Le miracle est que, dans ces conditions inhumaines, arrive à se dégager une lutte des Noirs. Ce qui l'attend c'est pourtant la pire des répressions, ce « Boucliers des Blancs », comme l'appelle Meillassoux. La mort en détention de Steve Biko, leader de la « conscience noire », a mis au jour le scandale des morts en détention qui, avec les exécutions capitales et les fusillades dans la rue, font régner la terreur dans la population noire.
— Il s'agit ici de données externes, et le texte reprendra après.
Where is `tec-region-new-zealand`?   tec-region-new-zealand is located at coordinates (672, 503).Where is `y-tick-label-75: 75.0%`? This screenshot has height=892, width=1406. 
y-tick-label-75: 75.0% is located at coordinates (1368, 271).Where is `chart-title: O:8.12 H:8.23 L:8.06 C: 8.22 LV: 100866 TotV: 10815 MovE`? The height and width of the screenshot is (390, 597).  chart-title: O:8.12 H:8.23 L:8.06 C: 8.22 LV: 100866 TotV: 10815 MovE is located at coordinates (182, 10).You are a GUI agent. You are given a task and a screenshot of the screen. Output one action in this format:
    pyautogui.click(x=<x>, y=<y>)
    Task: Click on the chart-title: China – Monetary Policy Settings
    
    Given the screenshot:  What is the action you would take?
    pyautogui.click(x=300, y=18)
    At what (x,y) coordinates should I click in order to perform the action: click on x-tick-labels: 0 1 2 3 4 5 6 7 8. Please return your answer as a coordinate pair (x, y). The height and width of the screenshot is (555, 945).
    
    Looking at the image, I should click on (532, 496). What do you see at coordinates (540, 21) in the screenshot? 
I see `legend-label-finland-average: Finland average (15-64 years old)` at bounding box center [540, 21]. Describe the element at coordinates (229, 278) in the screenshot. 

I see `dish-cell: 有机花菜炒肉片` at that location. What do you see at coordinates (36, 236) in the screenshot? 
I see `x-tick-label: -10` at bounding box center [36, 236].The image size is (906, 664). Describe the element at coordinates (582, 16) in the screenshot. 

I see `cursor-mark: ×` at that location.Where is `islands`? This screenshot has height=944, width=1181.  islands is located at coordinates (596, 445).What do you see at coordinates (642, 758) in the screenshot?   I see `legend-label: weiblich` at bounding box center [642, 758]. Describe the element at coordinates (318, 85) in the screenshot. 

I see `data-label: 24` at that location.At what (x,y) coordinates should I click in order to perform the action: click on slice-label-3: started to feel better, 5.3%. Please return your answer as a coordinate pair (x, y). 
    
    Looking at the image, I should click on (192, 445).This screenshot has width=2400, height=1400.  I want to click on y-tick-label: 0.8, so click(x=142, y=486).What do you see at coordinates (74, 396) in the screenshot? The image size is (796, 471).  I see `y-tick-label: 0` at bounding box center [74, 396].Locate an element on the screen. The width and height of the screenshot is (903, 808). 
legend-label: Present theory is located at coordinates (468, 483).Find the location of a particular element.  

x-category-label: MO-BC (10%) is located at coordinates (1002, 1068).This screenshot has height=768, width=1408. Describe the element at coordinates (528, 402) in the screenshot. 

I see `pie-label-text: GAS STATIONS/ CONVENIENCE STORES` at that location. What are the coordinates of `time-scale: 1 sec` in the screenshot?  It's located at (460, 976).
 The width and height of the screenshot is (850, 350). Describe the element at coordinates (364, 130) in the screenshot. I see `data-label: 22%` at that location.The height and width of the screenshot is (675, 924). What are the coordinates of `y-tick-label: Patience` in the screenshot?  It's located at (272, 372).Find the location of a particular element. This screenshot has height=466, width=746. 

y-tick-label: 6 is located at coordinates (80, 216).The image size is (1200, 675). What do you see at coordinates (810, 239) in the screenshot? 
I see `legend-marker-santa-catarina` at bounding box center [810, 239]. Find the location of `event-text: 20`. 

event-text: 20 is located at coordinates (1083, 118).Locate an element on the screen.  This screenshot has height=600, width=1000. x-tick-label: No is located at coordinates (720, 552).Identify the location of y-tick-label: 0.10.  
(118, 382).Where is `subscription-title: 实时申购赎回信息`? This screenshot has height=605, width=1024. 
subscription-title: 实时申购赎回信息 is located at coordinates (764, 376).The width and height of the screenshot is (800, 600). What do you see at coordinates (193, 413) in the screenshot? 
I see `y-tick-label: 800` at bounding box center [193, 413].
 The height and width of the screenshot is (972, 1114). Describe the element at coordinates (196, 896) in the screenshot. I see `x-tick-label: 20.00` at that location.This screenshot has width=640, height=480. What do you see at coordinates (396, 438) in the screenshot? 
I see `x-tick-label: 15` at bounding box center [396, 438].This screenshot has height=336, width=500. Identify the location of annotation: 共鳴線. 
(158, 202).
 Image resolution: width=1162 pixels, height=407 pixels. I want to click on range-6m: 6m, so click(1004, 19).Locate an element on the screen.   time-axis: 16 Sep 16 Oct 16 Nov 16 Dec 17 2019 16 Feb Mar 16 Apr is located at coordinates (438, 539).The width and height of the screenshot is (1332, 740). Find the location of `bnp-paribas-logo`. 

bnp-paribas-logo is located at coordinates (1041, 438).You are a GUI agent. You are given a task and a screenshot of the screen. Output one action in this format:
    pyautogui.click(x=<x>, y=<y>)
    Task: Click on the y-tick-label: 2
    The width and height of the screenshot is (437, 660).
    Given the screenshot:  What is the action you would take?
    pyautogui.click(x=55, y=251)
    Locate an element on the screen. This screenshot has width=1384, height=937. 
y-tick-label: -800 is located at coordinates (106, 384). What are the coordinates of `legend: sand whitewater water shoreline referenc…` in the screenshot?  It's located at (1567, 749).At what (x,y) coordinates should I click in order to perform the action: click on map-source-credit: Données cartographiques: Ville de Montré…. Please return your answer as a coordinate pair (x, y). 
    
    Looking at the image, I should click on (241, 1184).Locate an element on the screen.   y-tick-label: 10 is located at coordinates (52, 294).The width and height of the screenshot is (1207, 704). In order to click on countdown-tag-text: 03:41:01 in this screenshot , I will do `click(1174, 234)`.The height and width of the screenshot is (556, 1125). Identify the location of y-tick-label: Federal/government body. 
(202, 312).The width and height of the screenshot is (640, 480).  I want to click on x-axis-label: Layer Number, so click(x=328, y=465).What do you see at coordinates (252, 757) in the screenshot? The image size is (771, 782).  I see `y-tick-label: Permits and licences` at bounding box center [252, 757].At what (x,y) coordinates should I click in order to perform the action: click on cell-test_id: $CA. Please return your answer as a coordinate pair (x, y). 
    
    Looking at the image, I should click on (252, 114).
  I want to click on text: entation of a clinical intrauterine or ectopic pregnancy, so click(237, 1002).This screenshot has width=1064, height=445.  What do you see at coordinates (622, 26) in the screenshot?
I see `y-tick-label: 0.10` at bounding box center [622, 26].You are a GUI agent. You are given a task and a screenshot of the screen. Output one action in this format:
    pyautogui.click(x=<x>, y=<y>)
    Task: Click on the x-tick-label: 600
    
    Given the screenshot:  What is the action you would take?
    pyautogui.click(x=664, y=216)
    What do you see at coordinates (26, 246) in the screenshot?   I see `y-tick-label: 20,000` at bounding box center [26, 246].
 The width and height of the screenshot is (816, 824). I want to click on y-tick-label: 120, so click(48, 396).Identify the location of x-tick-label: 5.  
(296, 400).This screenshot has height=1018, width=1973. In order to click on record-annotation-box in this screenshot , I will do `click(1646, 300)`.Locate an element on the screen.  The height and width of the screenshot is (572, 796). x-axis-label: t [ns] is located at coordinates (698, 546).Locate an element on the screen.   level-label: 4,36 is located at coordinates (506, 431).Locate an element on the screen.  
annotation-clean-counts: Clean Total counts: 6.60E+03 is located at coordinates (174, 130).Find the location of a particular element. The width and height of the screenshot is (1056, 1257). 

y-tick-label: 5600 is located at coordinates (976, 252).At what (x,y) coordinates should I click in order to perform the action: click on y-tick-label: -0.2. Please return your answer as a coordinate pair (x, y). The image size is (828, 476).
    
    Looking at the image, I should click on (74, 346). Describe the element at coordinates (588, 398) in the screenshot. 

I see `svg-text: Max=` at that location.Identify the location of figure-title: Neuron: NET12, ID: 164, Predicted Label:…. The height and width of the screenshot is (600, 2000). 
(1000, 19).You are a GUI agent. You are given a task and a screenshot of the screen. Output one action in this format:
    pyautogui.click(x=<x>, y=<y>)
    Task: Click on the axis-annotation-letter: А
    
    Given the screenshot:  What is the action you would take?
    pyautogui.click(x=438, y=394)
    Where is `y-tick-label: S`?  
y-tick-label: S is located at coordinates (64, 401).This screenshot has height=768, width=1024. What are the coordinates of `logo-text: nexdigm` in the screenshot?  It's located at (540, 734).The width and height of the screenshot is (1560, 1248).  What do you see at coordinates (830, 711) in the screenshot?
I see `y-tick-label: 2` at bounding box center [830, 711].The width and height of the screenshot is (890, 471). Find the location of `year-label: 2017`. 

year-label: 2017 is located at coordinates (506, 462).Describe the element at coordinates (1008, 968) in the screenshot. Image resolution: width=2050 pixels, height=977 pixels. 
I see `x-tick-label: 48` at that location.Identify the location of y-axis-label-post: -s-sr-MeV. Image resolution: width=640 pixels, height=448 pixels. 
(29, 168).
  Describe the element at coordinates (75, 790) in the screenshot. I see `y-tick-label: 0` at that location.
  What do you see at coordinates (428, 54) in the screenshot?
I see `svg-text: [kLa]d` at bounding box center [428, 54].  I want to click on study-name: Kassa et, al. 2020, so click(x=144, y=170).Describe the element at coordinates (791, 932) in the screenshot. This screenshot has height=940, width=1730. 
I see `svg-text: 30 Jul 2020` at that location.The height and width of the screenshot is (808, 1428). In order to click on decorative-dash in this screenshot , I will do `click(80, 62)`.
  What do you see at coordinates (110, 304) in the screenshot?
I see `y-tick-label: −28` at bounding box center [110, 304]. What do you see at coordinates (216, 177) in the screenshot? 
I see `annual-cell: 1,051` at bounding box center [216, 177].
A propos de cette mort, C. Meillassoux relève les propos particulièrement ignobles tenus dans une conférence de presse par le ministre de la Justice, M. Kruger. « Je peux vous dire que, du fait des attaques de la presse, j'ai aussi souvent eu envie de me cogner la tête contre les murs. Mais maintenant que j'ai connaissance de l'autopsie de Biko, je réalise que ce peut être fatal. » Cette tranquillité dans le cynisme en dit plus qu'un long discours sur la nature de l'« ordre » qui règne à Pretoria, et sur ses moyens. Il est vrai que le même Kruger termine sa conférence de presse en disant : « Il n'y a aucun racisme chez moi, je suis un Africain blanc. Je pense que je suis le frère de tous les Africains noirs. »

Il faut être reconnaissant à Meillassoux de nous avoir donné cette photographie de ce qui se dit et s'écrit en Afrique du Sud. A un moment où les plus puissants moyens de propagande sont déployés par l'Etat raciste en direction de l'opinion occidentale, un tel livre nous le montre dans sa vérité si peu dévoilée jusqu'à présent.

Lucie HUREL


[1] Claude Meillassoux : Les derniers blancs, le modèle sud-africain. François Maspero. Textes à l'appui.